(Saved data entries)
-=-=-=-=-
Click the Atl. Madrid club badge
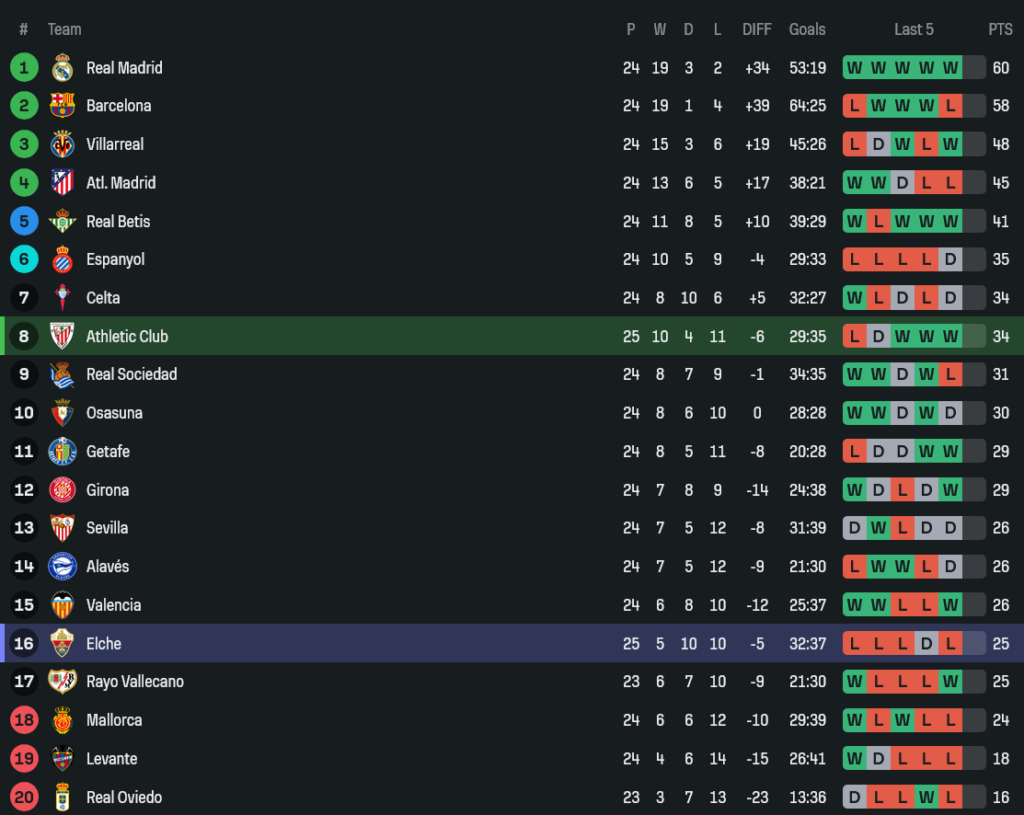(x=62, y=183)
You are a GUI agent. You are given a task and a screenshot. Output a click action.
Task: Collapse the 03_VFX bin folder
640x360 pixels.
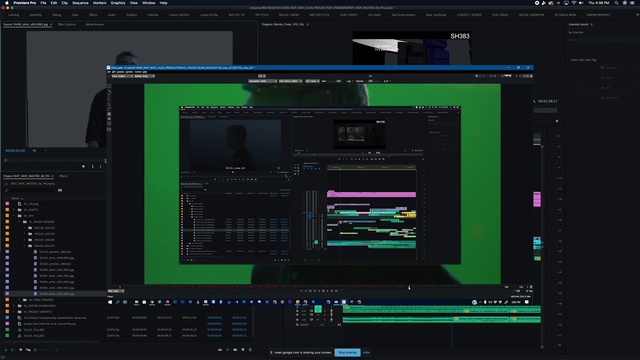tap(14, 216)
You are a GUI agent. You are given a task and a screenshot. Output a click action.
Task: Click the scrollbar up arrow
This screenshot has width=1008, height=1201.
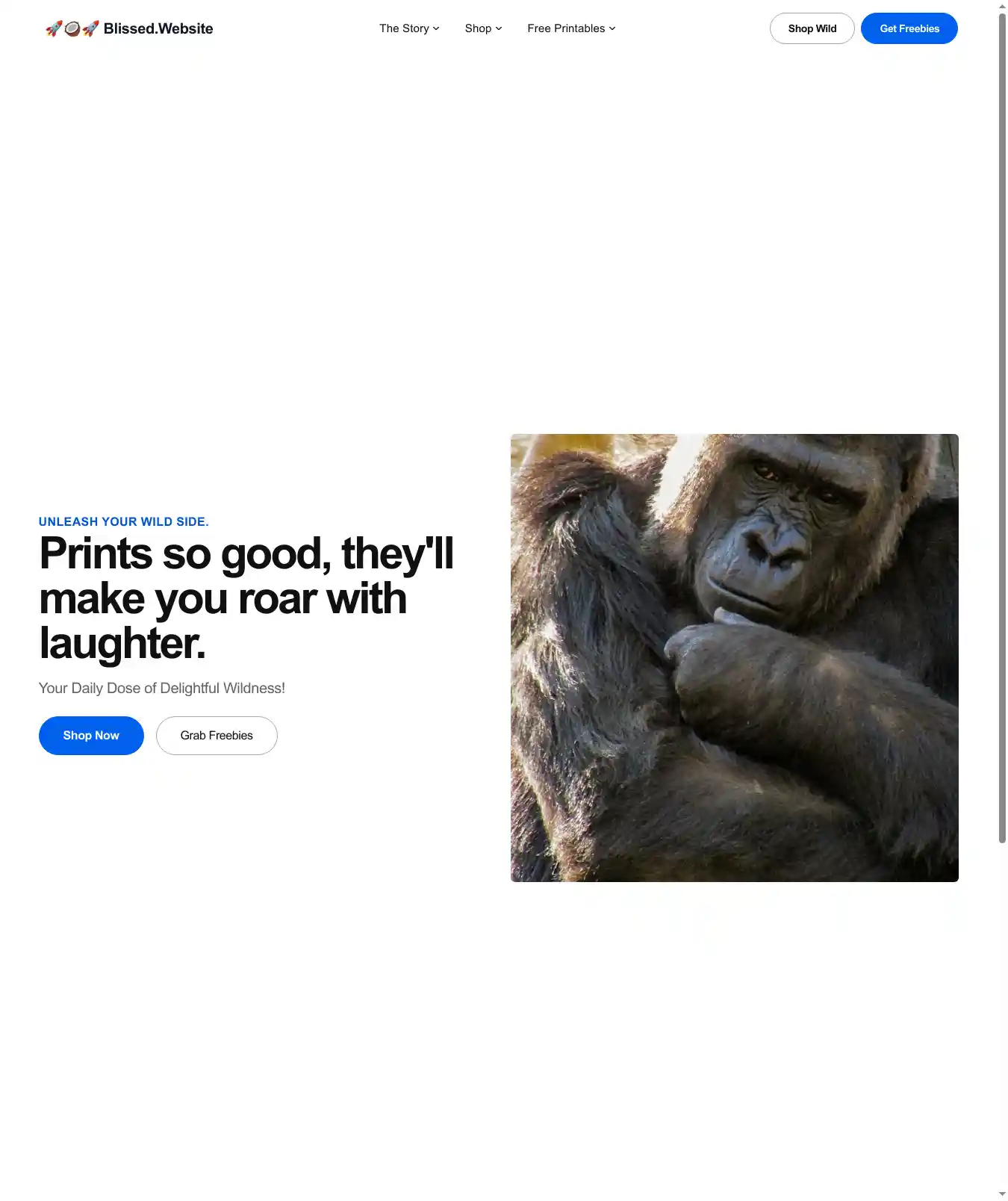tap(1002, 6)
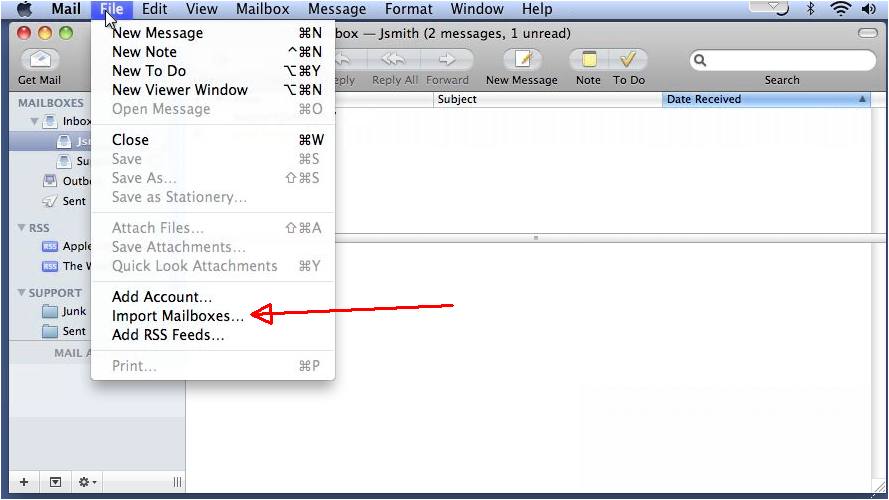
Task: Collapse the SUPPORT section triangle
Action: tap(21, 293)
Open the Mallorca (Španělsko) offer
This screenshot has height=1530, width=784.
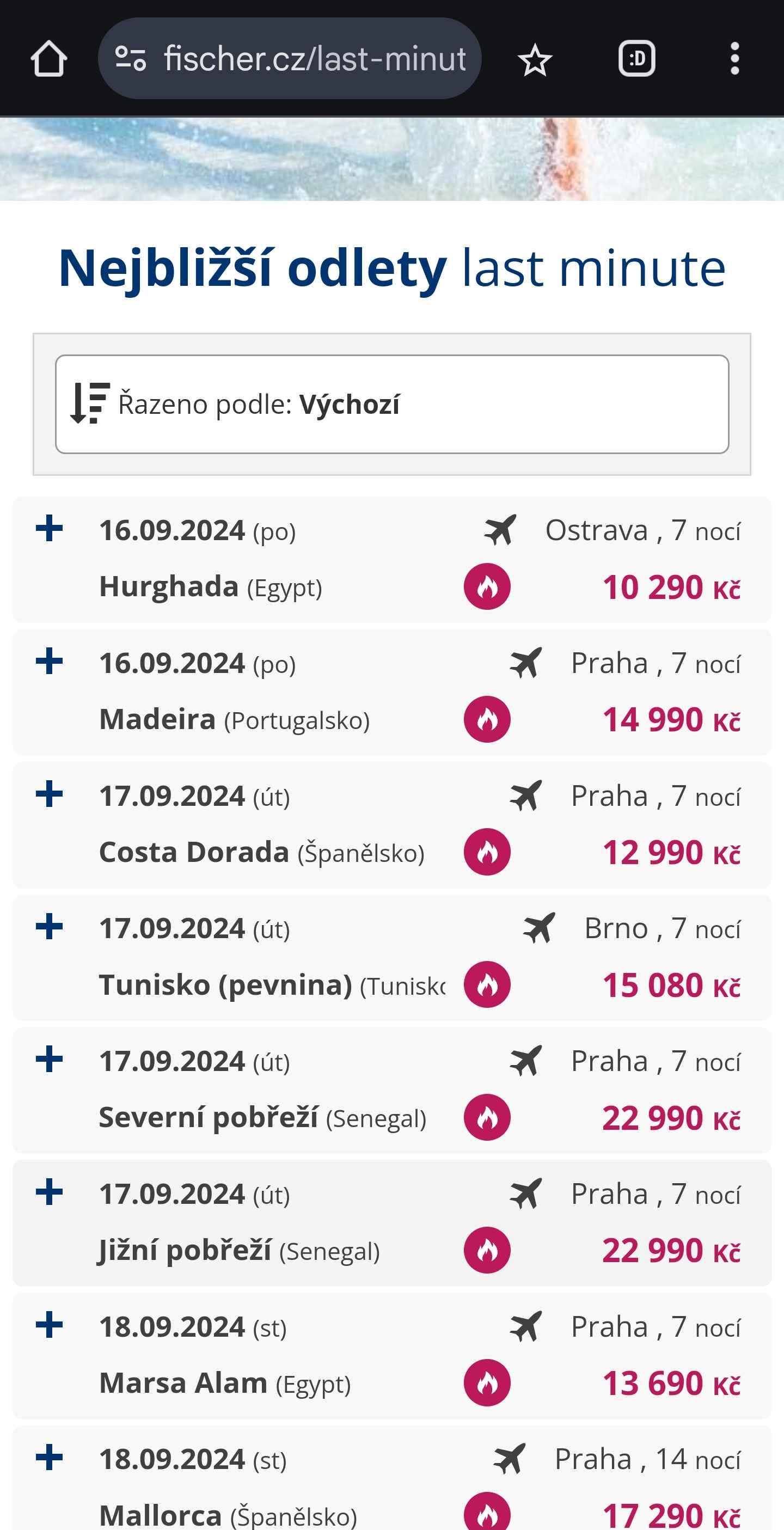[x=228, y=1515]
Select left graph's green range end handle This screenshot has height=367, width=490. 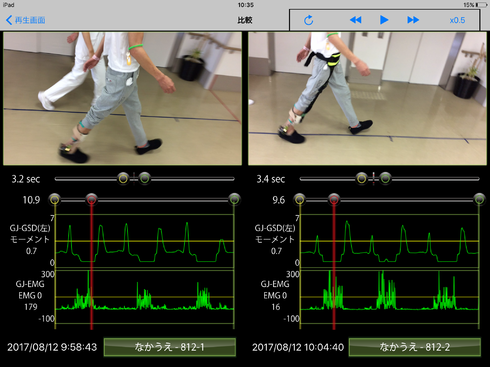(x=234, y=199)
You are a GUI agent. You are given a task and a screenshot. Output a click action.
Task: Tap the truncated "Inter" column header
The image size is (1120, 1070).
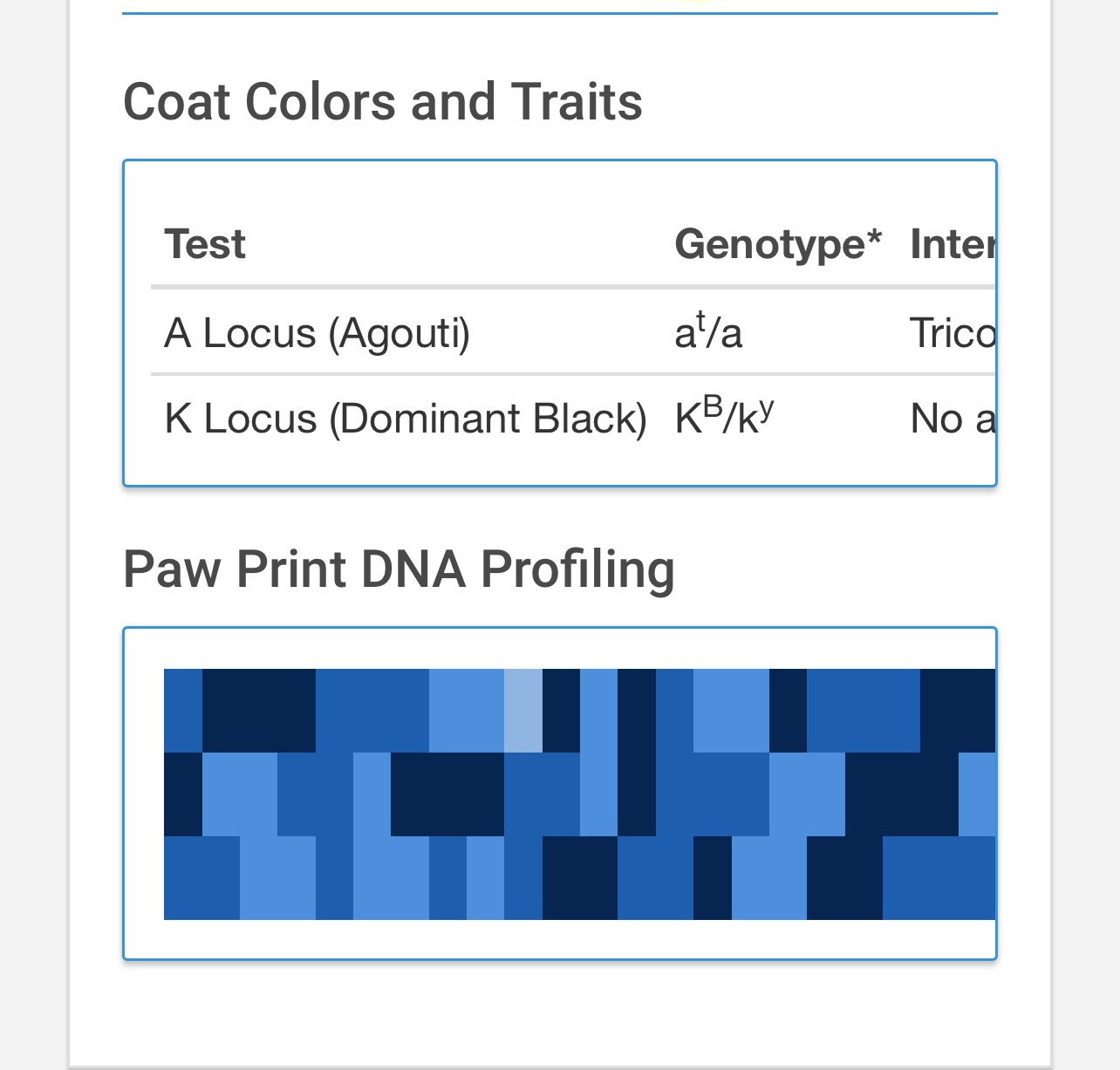[953, 244]
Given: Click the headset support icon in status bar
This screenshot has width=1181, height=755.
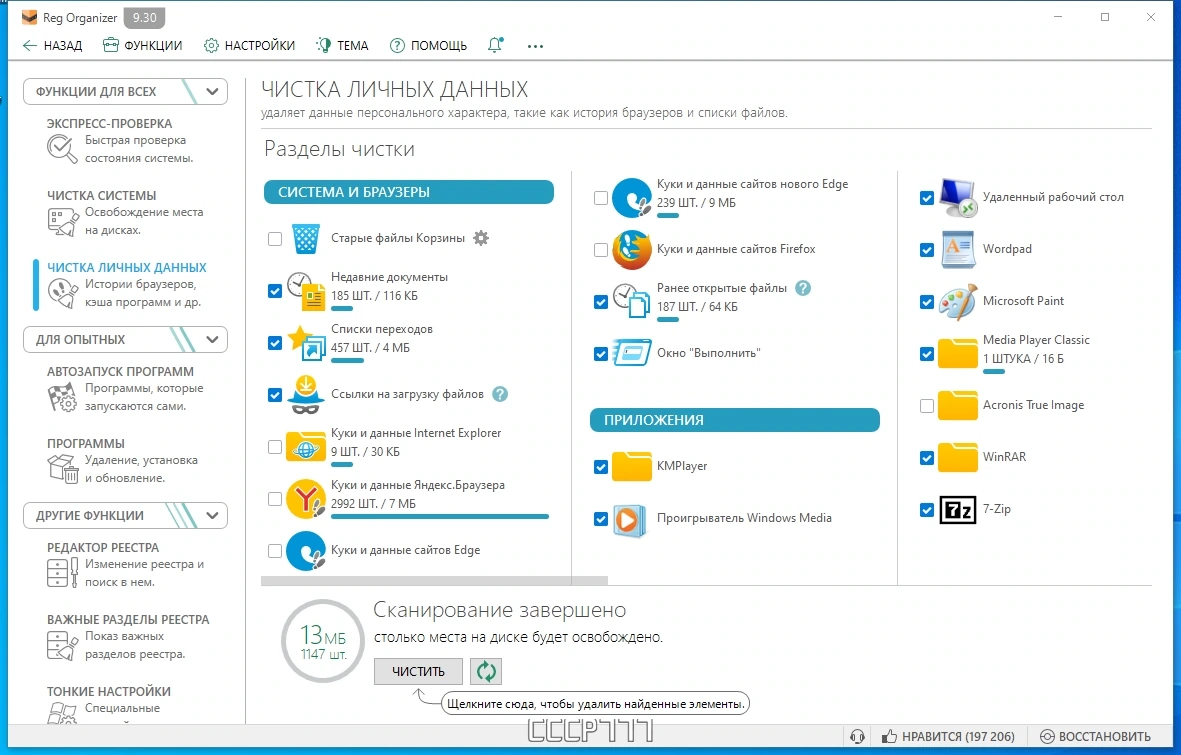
-=-=-=-=-
Take the line containing "Given: Click the" and every line after it to the end of the records, and restate them verbatim, with no pictures.

* Answer to this task
Given: Click the headset support icon in status bar
This screenshot has width=1181, height=755.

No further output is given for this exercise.